First, Mists of Pandaria was not my favorite expansion. Wrath of the Lich King is still the forerunner but a huge margin and I’d probably say that I liked Cataclysm more than Mists of Pandaria so it probably falls in about third place among the expansions. MoP had some highs and lows.
The Highs
– I loved the Asian theme. I think Blizzard’s art department did an amazing job integrating the storyline and new Pandarian race with a Chinese motif. Speaking of the Pandarian race, I really did enjoy them more than I thought I would in fact if Pandaren could be Paladin’s, I probably would have race changed my main.
– I did like the introduction of Flex raiding. We would struggle a lot to gather enough people for a full raid team, Flex helped us kill some raid content without having to constantly put enough butts-in-seats.
– I seriously loved Sunsong Ranch. I completely unlocked all 16 plots on all my max level toons. I was fairly diligent in planting things daily on all my toons as well.

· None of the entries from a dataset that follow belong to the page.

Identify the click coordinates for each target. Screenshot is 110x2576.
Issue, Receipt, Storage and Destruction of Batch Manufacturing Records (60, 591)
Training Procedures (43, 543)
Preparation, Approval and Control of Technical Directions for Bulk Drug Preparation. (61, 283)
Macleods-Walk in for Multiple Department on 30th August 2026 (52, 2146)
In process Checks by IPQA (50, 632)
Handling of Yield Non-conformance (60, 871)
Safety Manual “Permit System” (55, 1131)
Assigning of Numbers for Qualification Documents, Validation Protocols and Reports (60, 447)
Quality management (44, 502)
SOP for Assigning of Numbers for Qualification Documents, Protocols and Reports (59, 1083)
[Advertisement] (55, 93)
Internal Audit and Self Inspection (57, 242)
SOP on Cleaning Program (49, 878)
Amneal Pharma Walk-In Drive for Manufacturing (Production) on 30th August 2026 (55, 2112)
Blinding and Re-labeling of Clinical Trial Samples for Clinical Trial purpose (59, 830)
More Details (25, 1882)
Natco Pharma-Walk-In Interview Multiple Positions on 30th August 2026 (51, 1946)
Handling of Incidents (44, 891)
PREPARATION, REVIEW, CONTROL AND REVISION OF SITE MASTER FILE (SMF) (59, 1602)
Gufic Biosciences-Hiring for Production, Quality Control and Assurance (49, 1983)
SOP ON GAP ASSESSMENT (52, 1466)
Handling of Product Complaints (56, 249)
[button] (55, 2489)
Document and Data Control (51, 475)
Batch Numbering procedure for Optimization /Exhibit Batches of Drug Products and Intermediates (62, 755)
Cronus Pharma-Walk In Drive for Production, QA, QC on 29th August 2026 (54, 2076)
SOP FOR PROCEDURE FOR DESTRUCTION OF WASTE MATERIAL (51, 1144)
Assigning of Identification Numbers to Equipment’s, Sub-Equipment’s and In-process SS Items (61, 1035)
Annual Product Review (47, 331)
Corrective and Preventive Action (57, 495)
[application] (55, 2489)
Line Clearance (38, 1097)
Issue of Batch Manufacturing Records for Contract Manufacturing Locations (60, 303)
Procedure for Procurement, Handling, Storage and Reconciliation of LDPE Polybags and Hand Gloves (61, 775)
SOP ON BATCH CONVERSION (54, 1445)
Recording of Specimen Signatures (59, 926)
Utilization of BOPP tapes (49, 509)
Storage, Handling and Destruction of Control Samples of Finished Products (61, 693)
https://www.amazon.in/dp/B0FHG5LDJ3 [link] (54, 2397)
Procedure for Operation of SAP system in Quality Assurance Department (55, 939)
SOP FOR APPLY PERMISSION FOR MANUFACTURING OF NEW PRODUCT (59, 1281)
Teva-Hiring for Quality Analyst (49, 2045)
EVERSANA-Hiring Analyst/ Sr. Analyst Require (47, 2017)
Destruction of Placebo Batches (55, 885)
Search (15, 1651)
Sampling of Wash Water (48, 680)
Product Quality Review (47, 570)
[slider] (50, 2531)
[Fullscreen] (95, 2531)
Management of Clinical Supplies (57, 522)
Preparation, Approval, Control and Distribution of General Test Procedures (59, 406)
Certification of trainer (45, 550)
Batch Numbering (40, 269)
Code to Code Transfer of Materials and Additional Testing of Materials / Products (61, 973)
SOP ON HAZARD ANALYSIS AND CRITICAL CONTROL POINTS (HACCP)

I think my enjoyment of the farm will transfer to my garrison.
The Lows
– I was never a fan of the name of the expansion (for starters) and I’m still not the biggest fan of it. It never seem to fit in with the inauspicious titles of all the previous expansions. It was definitely too … fluffy!
– This expansion was way too long. Blizzard released content too quickly and left all of us twiddling our thumbs for about 8 months.
– I couldn’t really get into the story. Blizzard definitely succeeded by making all of us despise Garrosh but his ultimate plan seemed anti-climatic.
– In the end, I did not like how everything became a grind-fest. 20 of these bobbins for the legendary, then 10 more of these others, etc. The Timeless Isle became the epitome of the old school rep-grind.
Despite the fact that I have more bullets that describe things I didn’t like, the points that I did like count as double. It was enough to keep me coming back most days to keep playing some of the content. I imagine its difficult for Blizzard to find that happy medium between releasing content too quickly and avoiding long content gaps.
During WotLK it was difficult keeping 25 people happy in a raid, I cannot even begin to imagine what its like to keep 7 million happy. Everyone plays at their own pace, how do you appease those that finish content much faster than the others. One thing is for sure, I’m glad that’s a conundrum that I don’t have to figure out.